People and Places
I began photographing the western highlands of Guatemala fifteen years ago. I still believe the western highlands to be the most beautiful part of Guatemala. However, with time I moved farther afield to other parts of the highlands. Thus I came in contact with Maya of different idioms, traditions, and cultural traits than I had known before.
I always return to a location to give photos to their subjects. What began as a simple experiment, though, appears to have gotten out of hand. What I was doing was not unique, however. Visitors to a place often take and pass out photographs to the subjects of those photos. However, whatever talent I have as a photographer, pales to my ability as a distributor of photos. When I go for a visit, I also come back with photos. However, the visit is my real objective.
I gain enormously through giving away photos, however. The doors of many Maya households open to me. Likewise, my camera and I are a part of many communities. It’s fun to walk through a market, for instance, and have every vendor ask me to shoot their photo. It’s also fun to walk in a procession or a parade and have both the participants and onlookers modeling for me.
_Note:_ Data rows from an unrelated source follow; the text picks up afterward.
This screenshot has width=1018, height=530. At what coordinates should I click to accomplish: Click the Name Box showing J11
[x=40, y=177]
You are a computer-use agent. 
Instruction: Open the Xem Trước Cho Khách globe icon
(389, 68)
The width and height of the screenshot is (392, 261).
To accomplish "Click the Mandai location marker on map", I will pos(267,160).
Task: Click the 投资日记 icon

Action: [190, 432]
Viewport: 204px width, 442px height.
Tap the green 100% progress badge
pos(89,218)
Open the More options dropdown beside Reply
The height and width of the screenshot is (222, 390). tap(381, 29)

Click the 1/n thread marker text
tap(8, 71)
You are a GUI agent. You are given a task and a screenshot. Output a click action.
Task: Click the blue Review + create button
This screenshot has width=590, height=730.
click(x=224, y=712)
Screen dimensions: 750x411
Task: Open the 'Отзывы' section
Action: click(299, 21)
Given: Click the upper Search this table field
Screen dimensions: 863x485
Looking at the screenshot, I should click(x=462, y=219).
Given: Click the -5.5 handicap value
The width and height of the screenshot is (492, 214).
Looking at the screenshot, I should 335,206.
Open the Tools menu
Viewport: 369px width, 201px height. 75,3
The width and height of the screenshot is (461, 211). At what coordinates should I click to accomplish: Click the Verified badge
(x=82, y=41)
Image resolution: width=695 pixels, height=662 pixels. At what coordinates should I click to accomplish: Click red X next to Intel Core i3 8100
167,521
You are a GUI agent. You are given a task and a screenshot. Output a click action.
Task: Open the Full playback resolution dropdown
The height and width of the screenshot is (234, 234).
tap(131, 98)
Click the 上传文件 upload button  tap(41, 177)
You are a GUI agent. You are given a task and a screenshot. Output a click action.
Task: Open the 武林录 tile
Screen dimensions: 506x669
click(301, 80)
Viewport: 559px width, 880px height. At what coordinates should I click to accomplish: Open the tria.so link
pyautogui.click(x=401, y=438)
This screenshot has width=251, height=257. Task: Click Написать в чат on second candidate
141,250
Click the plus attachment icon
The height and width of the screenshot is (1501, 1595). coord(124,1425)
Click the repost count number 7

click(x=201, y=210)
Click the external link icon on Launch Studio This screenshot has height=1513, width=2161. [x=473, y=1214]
I hope you like my photographs, but I believe the real value of my work is the giving of photos. There are way better photographers than me, but there may not be a better distributor of photos. For one thing, passing out 900,000 photographs may be unprecedented world-wide, Some would argue that only a crazy person would do such a thing.
Recently I received mild praise from Oliver, a young Catalan photographer with superior talent to mine. He liked my photos, but told me that the moment a subject looks back into the camera, the photograph is ruined. I explained, however, that I had an ethical aversion with shooting photos of people without their knowledge and permission. Oliver explained to me that he uses a powerful lens and hides well, and so, no problem: no one knows he´s doing it.
I don´t agree with his technique. However,,these days everyone photographs on the sly. Tourists on public boats on Lake Atitlán routinely aim their cameras at me, even though I’m not that interesting looking. For a Maya woman, however, with her colorful garb, thick long hair, and rare beauty, the invasion of privacy must be an everyday annoyance.
I therefore choose a direct approach to photography and welcome the interaction.this approach affords me.